**Exercise description**
Pictures are to be left out, and only the lines below starting at the one with "Главная (51, 27)" and ending at the one with "Begin (287, 455)" are to be reproduced, each exactly, both ends included.

== Records supplied

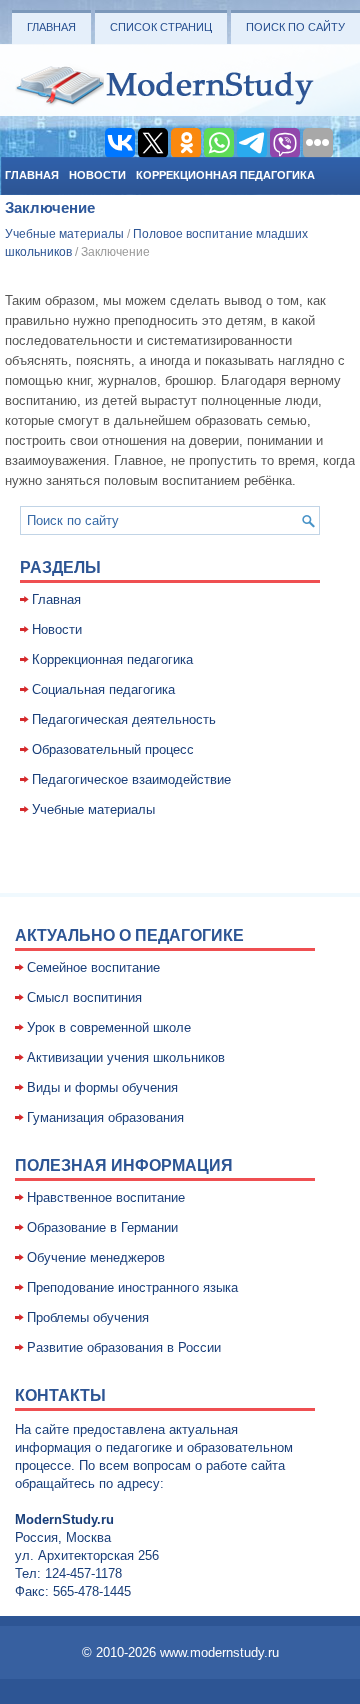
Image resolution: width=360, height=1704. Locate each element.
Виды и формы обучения (102, 1087)
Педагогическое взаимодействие (131, 779)
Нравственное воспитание (106, 1197)
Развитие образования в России (124, 1347)
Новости (97, 175)
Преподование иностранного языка (132, 1287)
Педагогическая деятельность (124, 719)
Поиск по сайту (295, 27)
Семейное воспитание (93, 967)
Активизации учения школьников (126, 1057)
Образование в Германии (102, 1227)
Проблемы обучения (88, 1317)
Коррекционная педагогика (225, 175)
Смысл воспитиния (84, 997)
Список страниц (161, 27)
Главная (51, 27)
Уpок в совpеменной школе (109, 1027)
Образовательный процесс (113, 749)
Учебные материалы (64, 234)
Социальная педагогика (103, 689)
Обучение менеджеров (96, 1257)
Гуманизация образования (105, 1117)
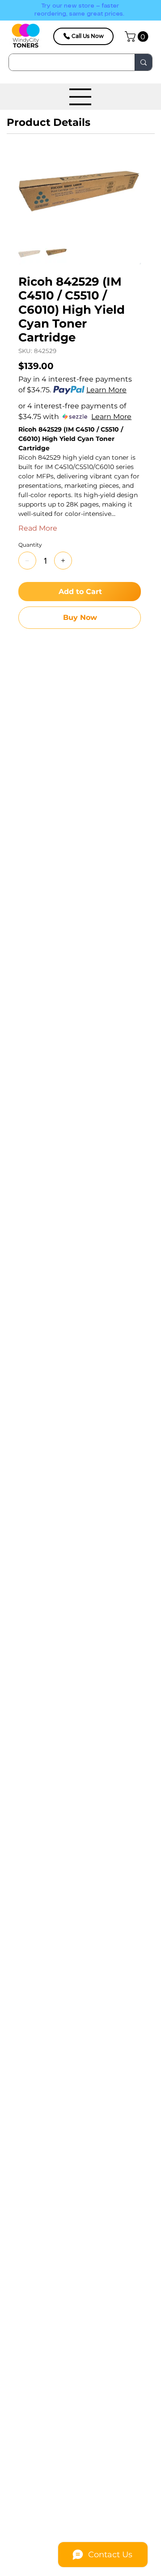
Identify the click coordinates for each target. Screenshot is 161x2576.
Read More (37, 528)
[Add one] (63, 560)
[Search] (143, 62)
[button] (138, 36)
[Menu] (80, 97)
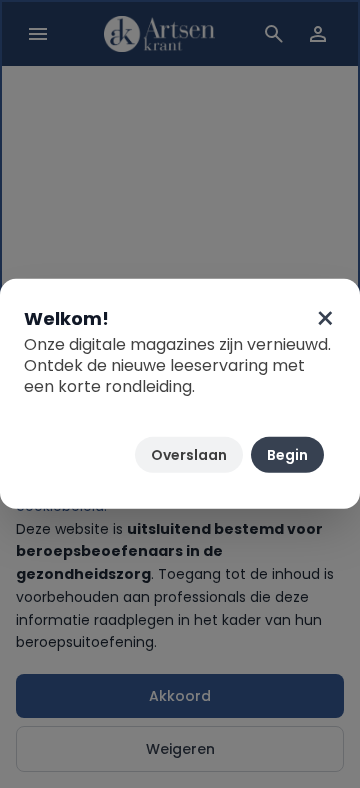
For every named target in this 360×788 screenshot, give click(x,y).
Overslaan (189, 455)
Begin (287, 455)
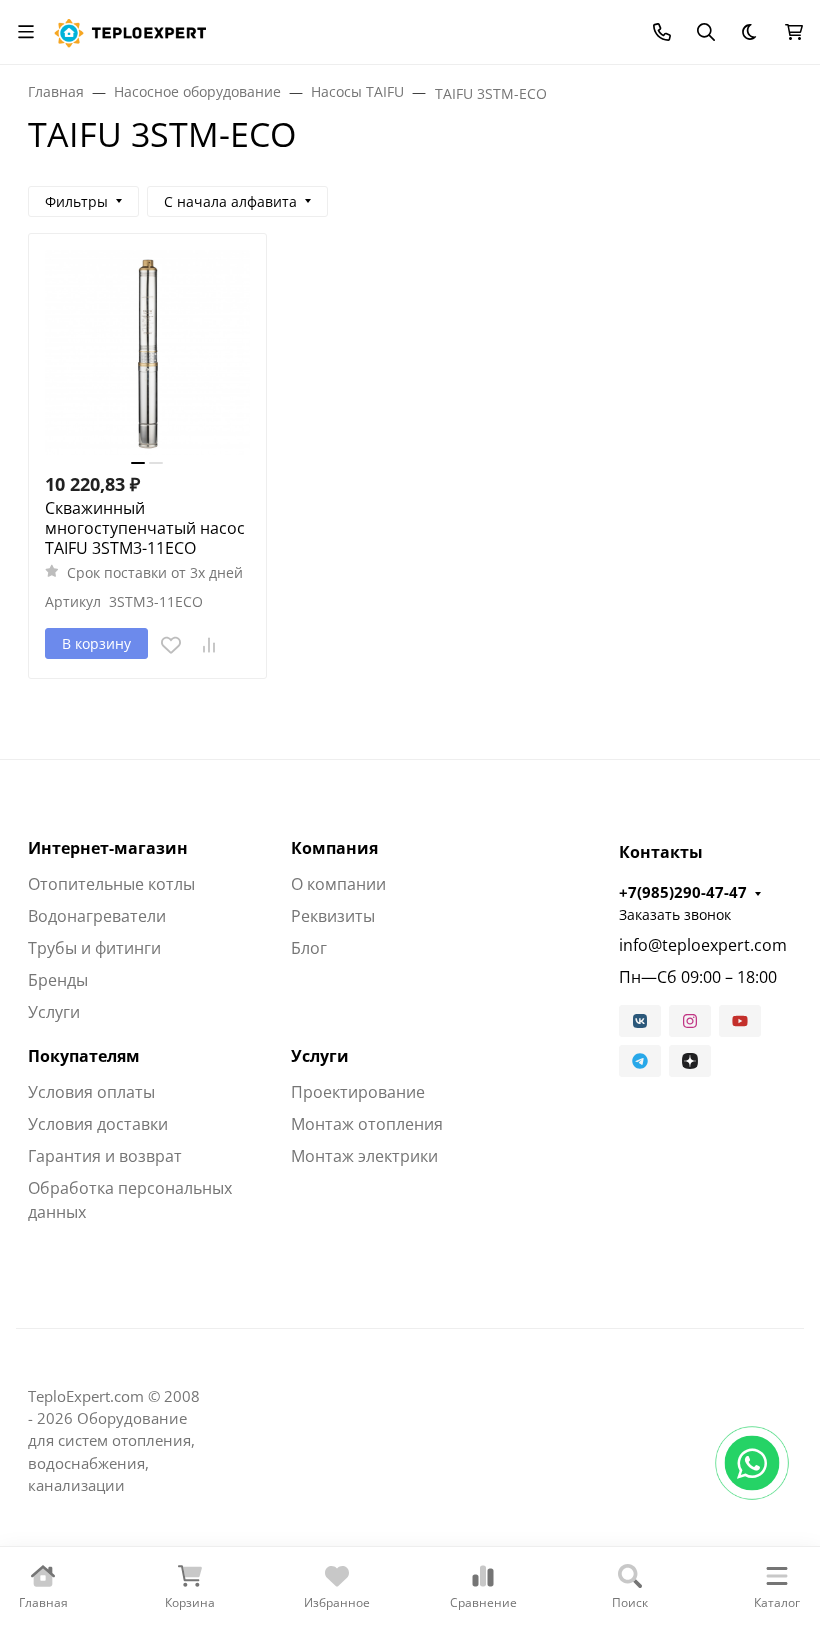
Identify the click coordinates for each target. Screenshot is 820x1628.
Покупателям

====

**Task result**
Главная (51, 27)
Уpок в совpеменной школе (109, 1027)
Образовательный процесс (113, 749)
Учебные материалы (64, 234)
Социальная педагогика (103, 689)
Обучение менеджеров (96, 1257)
Гуманизация образования (105, 1117)
Identify the click coordinates for each target. Screenshot is 161x2576.
Read More (37, 528)
[Add one] (63, 560)
[Search] (143, 62)
[button] (138, 36)
[Menu] (80, 97)
For every named target in this 360×788 screenshot, give click(x,y).
Overslaan (189, 455)
Begin (287, 455)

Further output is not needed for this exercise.